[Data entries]
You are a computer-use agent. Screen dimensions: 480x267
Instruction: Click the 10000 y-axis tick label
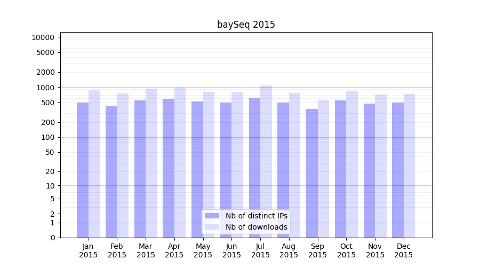click(43, 37)
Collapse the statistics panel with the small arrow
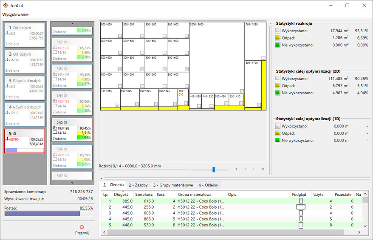 270,23
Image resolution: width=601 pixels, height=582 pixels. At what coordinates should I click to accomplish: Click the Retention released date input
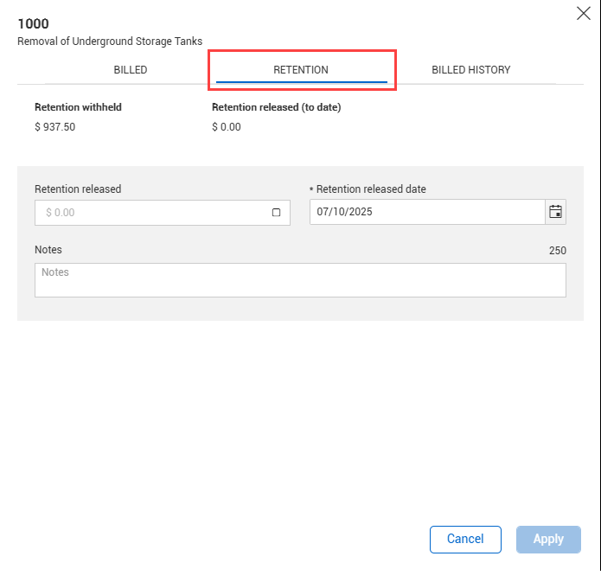[x=427, y=212]
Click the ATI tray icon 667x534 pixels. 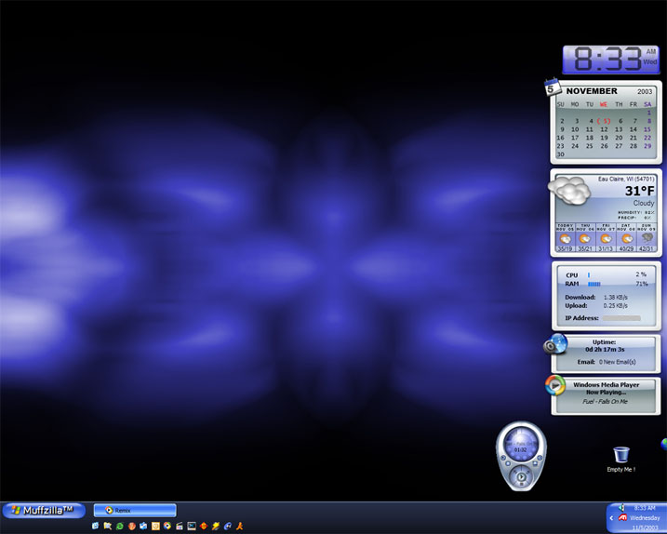pyautogui.click(x=622, y=517)
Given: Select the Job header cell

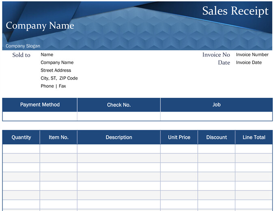Looking at the screenshot, I should pyautogui.click(x=216, y=105).
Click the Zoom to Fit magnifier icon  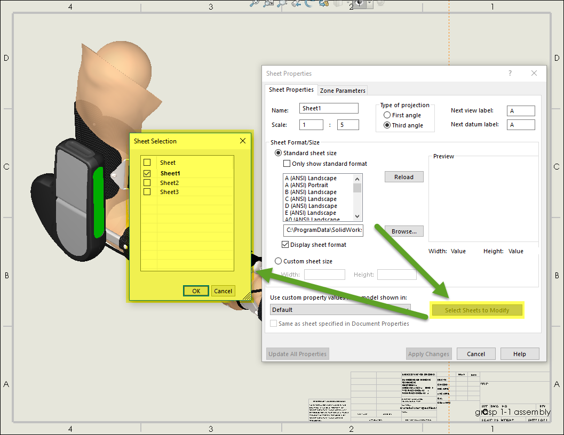(255, 3)
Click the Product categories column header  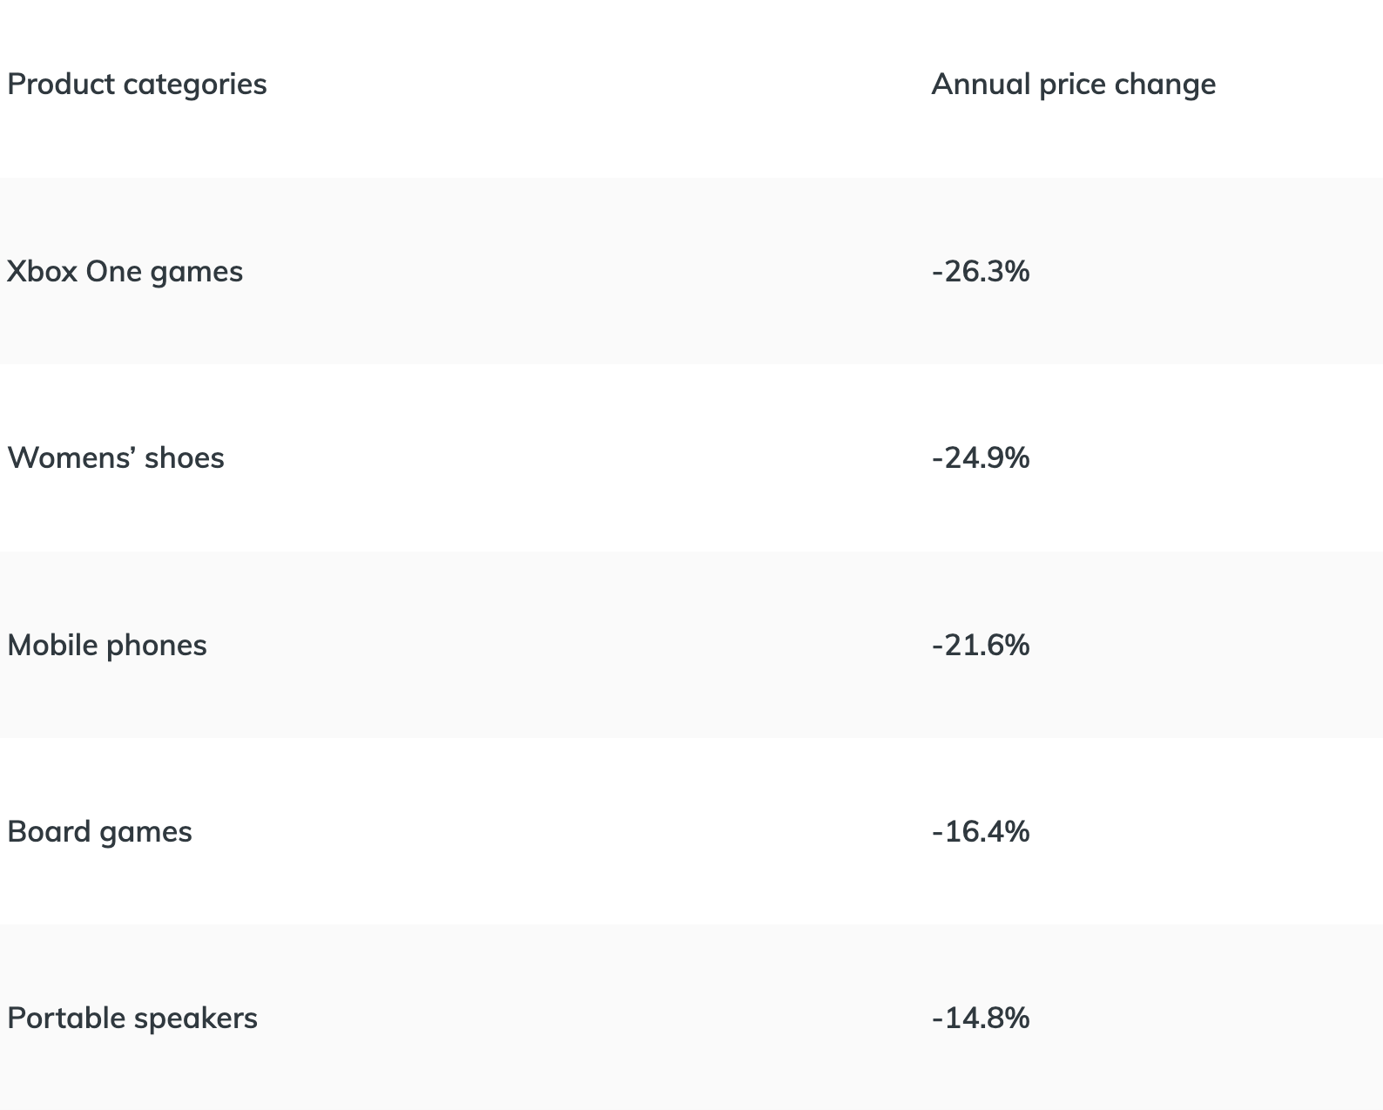click(x=137, y=85)
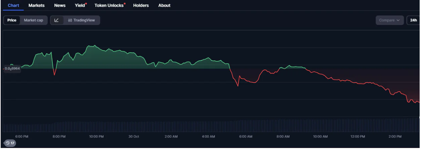Click the clock history icon badge showing 17
The height and width of the screenshot is (149, 421).
point(10,143)
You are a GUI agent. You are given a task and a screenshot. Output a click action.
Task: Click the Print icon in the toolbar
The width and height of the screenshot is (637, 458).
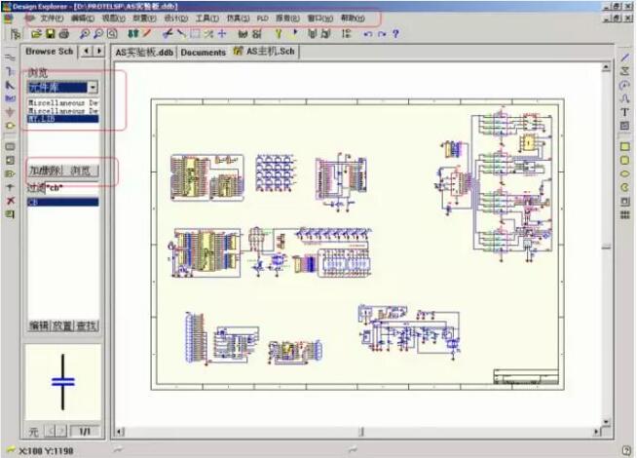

→ Brief: Starting with the line that contains "Task: Click the Print icon in the toolbar", print every remaining line of the records above, exactly as it stands. Do not print the pictures.

→ Result of this task:
Task: Click the Print icon in the toolbar
The width and height of the screenshot is (637, 458).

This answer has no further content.